§ **Data records**:
****************
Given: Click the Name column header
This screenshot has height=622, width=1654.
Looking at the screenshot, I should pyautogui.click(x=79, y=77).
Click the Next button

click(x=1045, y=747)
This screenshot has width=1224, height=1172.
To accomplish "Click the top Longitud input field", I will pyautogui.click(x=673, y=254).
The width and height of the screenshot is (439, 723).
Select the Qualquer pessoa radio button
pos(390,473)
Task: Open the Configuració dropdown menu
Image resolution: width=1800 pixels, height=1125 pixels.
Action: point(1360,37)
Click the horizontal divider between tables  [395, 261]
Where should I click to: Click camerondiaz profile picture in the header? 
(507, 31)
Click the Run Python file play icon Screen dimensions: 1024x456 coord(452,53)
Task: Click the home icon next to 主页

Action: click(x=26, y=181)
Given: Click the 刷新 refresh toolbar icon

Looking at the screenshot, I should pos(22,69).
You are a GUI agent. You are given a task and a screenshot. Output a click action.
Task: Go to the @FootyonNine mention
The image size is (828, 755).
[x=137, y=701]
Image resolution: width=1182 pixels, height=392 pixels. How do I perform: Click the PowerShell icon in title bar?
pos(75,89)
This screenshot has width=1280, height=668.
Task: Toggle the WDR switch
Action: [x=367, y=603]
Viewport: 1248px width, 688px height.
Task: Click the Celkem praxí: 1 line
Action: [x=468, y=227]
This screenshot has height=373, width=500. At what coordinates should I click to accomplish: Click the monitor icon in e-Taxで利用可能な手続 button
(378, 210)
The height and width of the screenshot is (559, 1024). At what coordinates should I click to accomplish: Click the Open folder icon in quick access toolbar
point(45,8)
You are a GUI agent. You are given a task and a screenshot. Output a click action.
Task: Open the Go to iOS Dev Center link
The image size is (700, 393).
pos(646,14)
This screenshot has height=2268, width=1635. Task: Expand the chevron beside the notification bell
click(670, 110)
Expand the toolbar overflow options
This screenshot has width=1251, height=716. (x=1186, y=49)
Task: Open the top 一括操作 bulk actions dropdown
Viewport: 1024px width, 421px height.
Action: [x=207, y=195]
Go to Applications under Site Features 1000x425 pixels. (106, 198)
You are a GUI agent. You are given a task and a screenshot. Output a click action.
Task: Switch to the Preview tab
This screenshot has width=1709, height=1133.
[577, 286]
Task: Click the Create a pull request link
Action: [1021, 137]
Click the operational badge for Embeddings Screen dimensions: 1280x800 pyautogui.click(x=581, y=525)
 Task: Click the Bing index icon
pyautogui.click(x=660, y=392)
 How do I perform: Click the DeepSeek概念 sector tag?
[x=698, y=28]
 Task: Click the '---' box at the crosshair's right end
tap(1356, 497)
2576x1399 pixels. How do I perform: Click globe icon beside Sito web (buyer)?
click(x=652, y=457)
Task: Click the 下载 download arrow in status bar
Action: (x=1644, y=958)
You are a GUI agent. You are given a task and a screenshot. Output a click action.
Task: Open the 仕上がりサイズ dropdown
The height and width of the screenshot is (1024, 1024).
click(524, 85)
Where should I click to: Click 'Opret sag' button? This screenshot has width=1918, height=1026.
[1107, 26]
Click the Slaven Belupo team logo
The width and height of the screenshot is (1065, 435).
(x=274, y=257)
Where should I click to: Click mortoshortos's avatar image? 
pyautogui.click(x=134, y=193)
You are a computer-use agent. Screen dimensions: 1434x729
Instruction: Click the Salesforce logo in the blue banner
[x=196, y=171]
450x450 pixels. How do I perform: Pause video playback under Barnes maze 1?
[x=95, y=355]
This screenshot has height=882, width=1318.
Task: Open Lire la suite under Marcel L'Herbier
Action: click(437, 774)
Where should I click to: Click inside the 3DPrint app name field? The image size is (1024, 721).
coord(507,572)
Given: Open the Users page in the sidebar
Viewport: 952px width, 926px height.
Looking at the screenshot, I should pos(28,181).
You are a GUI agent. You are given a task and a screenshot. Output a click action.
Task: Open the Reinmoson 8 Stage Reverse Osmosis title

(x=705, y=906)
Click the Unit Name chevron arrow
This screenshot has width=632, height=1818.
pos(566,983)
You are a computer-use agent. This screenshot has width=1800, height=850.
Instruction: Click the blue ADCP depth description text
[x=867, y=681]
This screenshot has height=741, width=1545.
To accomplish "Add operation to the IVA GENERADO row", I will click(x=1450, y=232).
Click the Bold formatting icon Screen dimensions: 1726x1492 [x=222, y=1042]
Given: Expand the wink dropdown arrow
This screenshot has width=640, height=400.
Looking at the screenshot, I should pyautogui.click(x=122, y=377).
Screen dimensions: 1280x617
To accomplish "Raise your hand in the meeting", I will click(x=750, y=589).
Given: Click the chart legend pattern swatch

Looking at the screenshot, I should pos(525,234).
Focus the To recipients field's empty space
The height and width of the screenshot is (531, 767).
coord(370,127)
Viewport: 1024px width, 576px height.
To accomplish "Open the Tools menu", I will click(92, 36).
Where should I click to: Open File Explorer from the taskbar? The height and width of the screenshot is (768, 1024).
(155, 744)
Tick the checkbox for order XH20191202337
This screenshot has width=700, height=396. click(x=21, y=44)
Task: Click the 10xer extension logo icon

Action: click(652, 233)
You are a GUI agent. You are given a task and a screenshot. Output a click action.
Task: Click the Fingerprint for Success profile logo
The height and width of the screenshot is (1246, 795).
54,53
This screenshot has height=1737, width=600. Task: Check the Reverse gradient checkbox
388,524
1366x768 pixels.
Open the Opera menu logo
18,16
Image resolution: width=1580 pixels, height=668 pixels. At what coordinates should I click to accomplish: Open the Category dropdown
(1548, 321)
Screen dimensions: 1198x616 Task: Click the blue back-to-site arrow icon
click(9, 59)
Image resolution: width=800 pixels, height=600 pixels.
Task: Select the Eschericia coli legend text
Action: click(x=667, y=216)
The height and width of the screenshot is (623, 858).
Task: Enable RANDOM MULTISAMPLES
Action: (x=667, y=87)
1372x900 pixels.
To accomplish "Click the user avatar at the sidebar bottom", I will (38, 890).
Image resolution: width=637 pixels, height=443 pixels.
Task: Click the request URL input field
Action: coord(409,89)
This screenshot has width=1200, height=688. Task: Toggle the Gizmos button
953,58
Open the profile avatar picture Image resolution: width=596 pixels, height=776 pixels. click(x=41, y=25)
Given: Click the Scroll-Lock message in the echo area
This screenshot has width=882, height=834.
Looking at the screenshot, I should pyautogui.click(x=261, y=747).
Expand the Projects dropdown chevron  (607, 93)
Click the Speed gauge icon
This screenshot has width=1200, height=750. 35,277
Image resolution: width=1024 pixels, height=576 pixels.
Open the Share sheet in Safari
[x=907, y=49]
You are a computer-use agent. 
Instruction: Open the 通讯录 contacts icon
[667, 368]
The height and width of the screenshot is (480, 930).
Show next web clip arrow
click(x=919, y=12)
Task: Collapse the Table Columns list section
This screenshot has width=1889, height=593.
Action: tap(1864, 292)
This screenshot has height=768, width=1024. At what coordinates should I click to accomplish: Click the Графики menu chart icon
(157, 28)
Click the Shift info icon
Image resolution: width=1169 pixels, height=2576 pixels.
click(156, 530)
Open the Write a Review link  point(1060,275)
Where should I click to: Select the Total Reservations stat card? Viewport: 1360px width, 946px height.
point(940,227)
****************
§ **Directions for this task**: Nothing but the lines from the top of the entries above through the line with "The width and height of the screenshot is (439, 723)." should be set down, each exactly as written.

§ **Result**:
Given: Click the Name column header
This screenshot has height=622, width=1654.
Looking at the screenshot, I should pyautogui.click(x=79, y=77).
Click the Next button

click(x=1045, y=747)
This screenshot has width=1224, height=1172.
To accomplish "Click the top Longitud input field", I will pyautogui.click(x=673, y=254).
The width and height of the screenshot is (439, 723).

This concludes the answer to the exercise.